> _Selected text_
BEGIN

Excerpt from the forthcoming Summerhill Sires brochure.
Are you on the mailing list?
I was lucky where I grew up, 20 miles outside the remotest village in 1950s Pondoland. Home was a trading station, where my father dealt in general goods and fattened cattle. Life was tough but it was good, and before my schooldays, my only friends were young Pondo boys from the local community. My first language was Xhosa, and my first love was cricket. In the context of our modern South African society, it was the ideal upbringing. Somehow though, horses were always destined to intervene in my life. Ever since I sat on a potty, I had a Duff’s Turf Guide in my hands, and I practised my riding skills on a sweet-natured mare called Gift. This was the life, and it’s what we called “home”.
My mother knew both the fascinations and the pitfalls of the turf. It is about dreams, rather than probabilities. It involves risk, physical and financial. And here we have touched on a part of its greatness, one of the reasons for all the lore and the literature. All great sport involves putting something on the line. All great sport demands some pain, the element of mortal chance, ritualised codes of conduct. That is why racing, rugby and cricket have spawned such great writing. That is why jogging has not, and remains forever a middle class fad.

END

> _Work task 1_
Translate this sentence from the brochure excerpt into Spanish: "My first language was Xhosa, and my first love was cricket."
> _Work task 2_
Write out the brochure excerpt from "My mother knew" to "middle class fad.".

> _Available data_
BEGIN

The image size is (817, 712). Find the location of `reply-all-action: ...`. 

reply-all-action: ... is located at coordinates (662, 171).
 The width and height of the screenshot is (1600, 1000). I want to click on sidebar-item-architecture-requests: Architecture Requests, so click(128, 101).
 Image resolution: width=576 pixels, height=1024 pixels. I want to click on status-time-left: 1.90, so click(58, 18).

END

> _Answer space 1_
Mi primera lengua fue el xhosa, y mi primer amor fue el críquet.

> _Answer space 2_
My mother knew both the fascinations and the pitfalls of the turf. It is about dreams, rather than probabilities. It involves risk, physical and financial. And here we have touched on a part of its greatness, one of the reasons for all the lore and the literature. All great sport involves putting something on the line. All great sport demands some pain, the element of mortal chance, ritualised codes of conduct. That is why racing, rugby and cricket have spawned such great writing. That is why jogging has not, and remains forever a middle class fad.